What is expected:
Give back exactly the lines from the one that holds "Task: Click the Cancel button" through the final line of the data; omit the pictures and add nothing.

● ● ● ● ●

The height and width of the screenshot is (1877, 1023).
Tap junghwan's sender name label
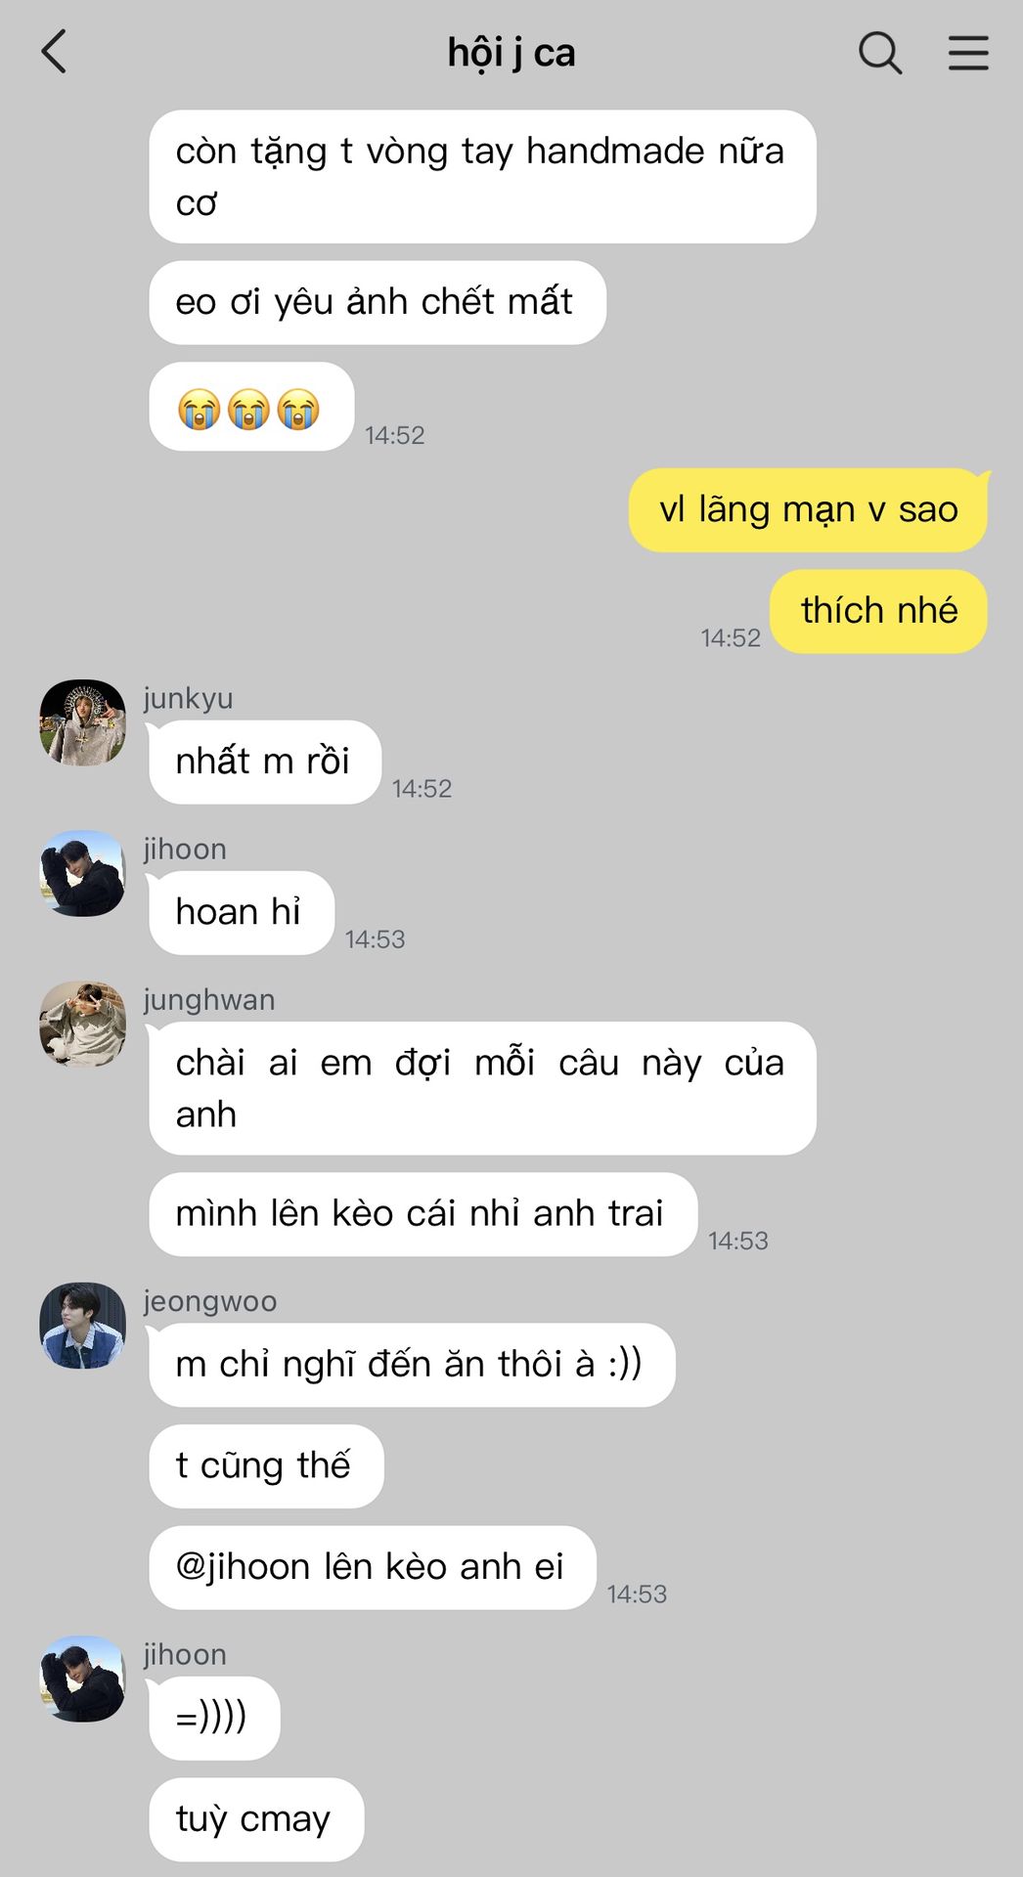pyautogui.click(x=209, y=1000)
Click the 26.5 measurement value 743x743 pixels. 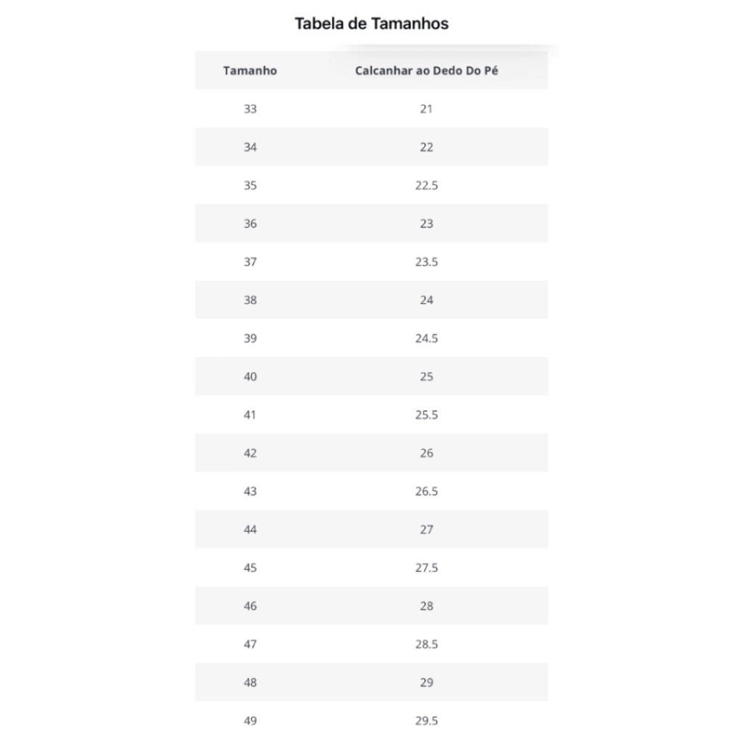point(427,491)
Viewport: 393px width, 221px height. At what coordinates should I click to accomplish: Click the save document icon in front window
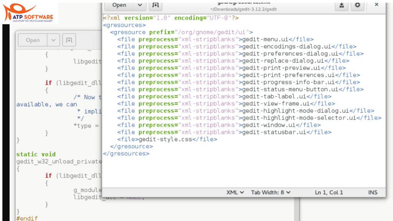(x=342, y=5)
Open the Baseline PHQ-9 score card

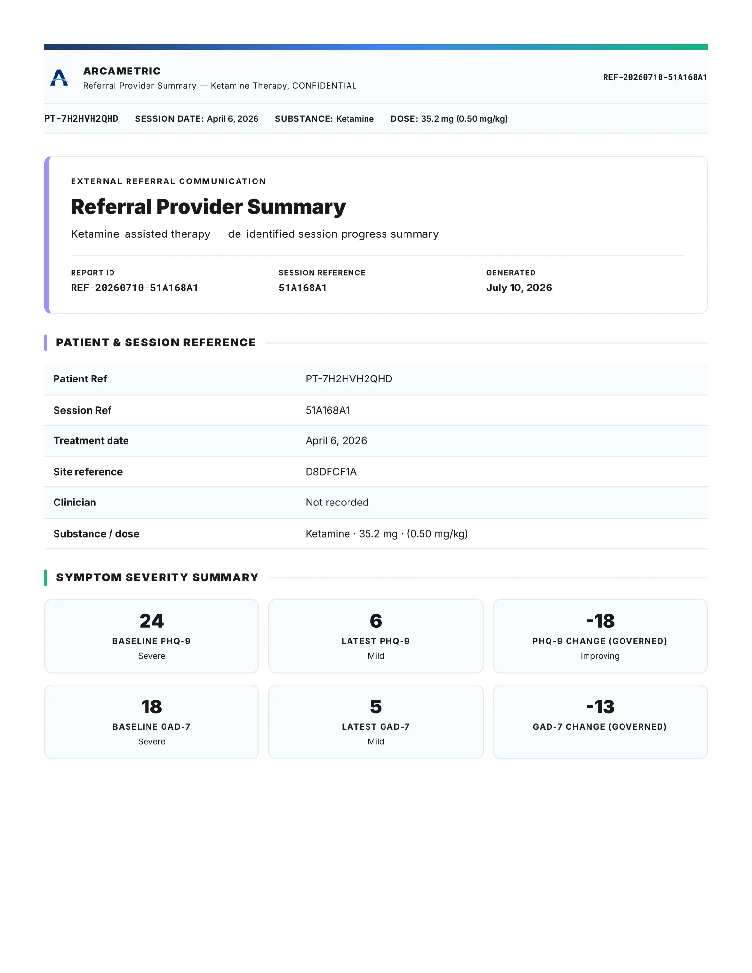[151, 636]
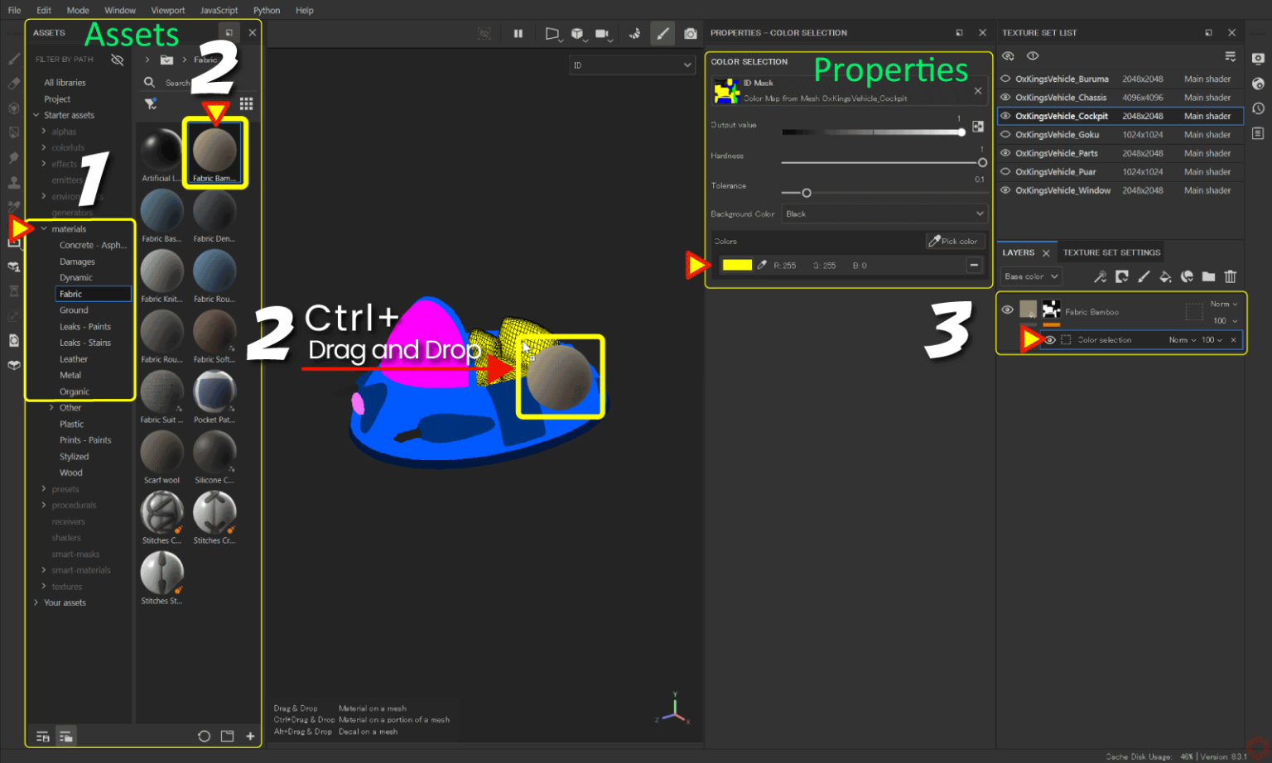1272x763 pixels.
Task: Select the perspective view icon in the top toolbar
Action: click(x=552, y=33)
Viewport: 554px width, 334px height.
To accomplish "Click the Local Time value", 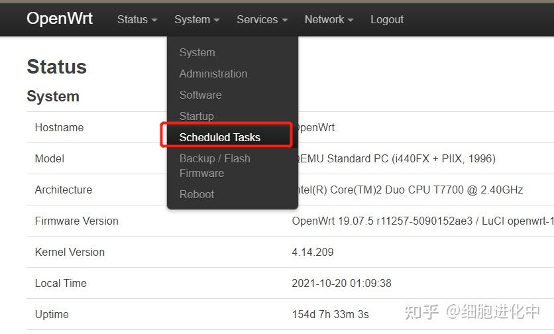I will 341,284.
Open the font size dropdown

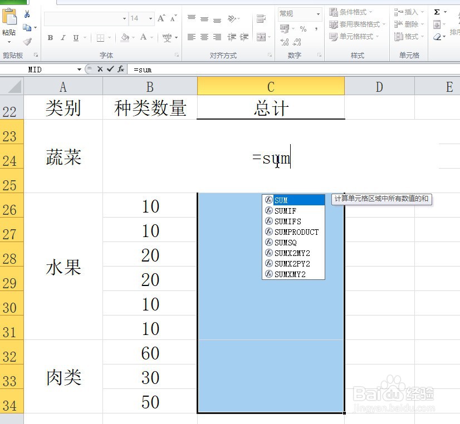pyautogui.click(x=150, y=18)
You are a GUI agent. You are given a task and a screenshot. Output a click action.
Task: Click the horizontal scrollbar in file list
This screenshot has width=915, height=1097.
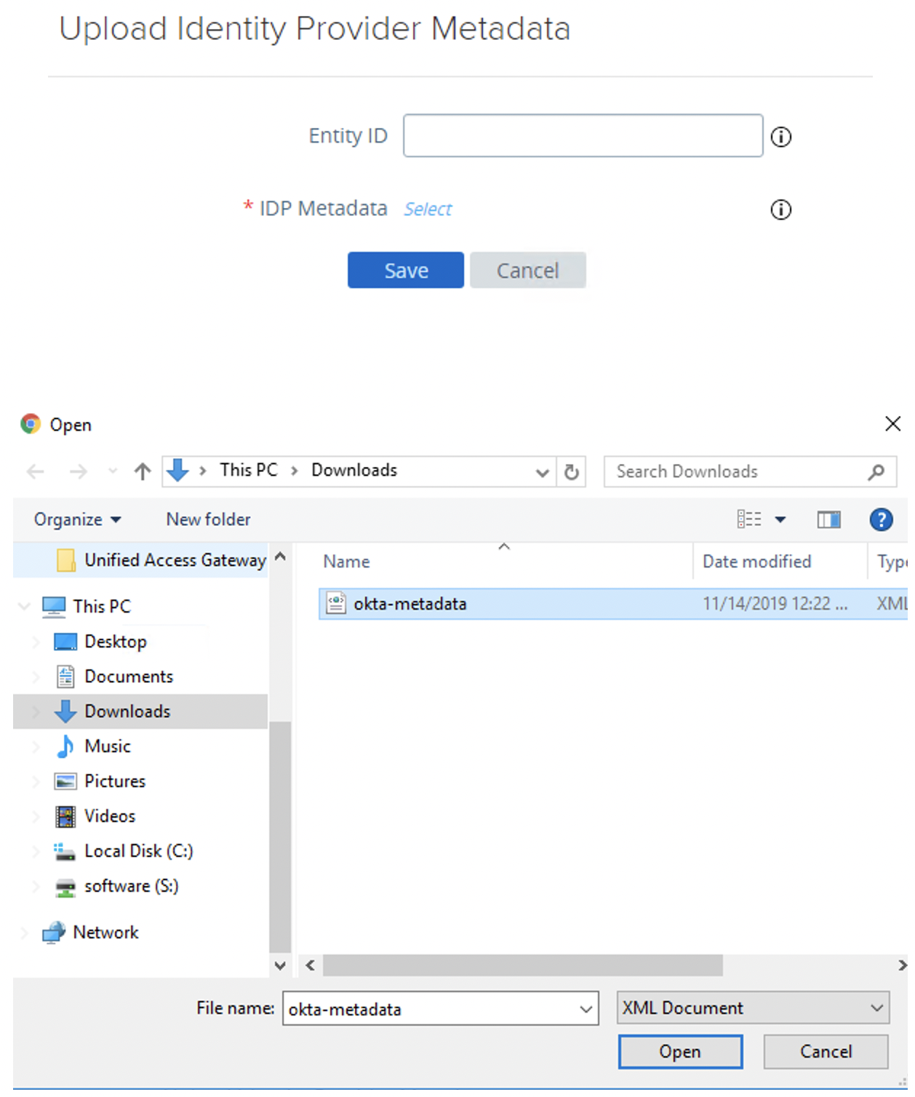coord(522,965)

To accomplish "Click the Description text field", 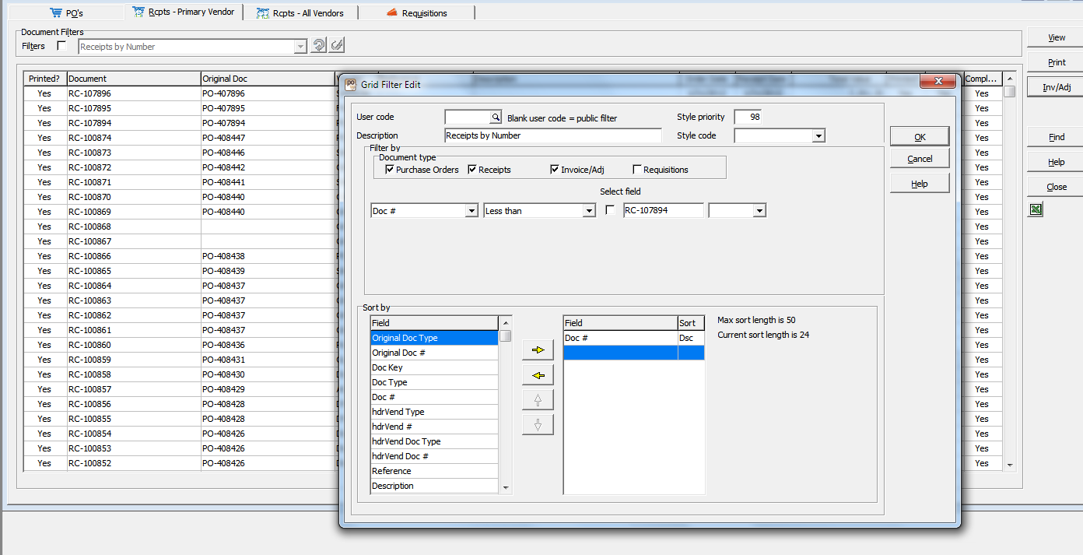I will [552, 135].
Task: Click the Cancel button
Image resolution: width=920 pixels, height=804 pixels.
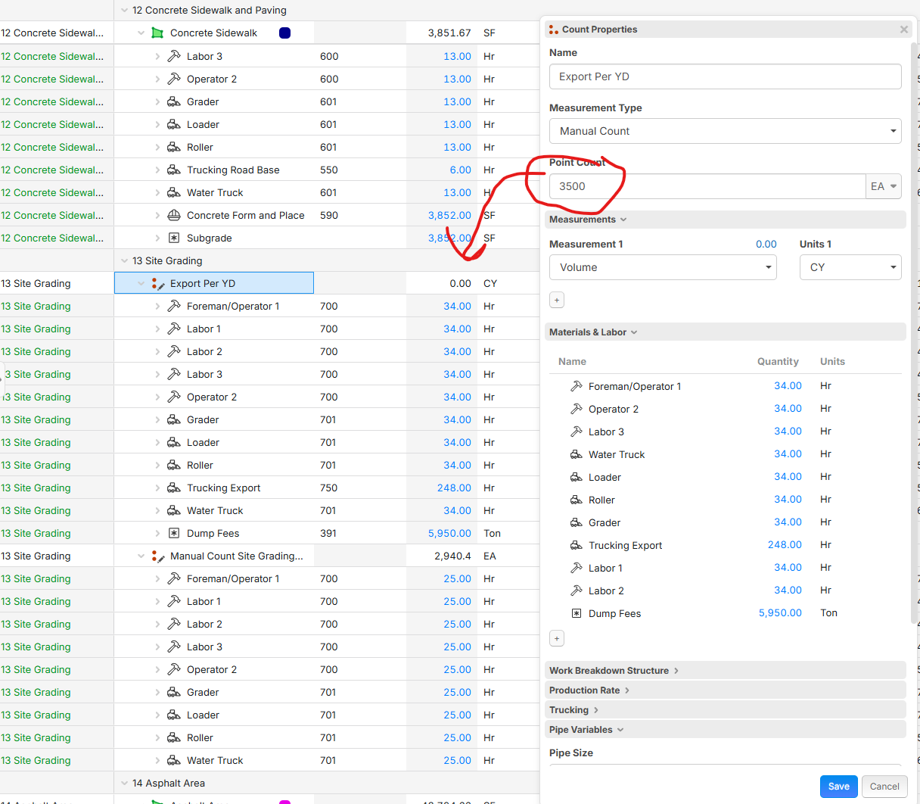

● ● ● ● ●

Solution to this task:
Task: Click the Cancel button
Image resolution: width=920 pixels, height=804 pixels.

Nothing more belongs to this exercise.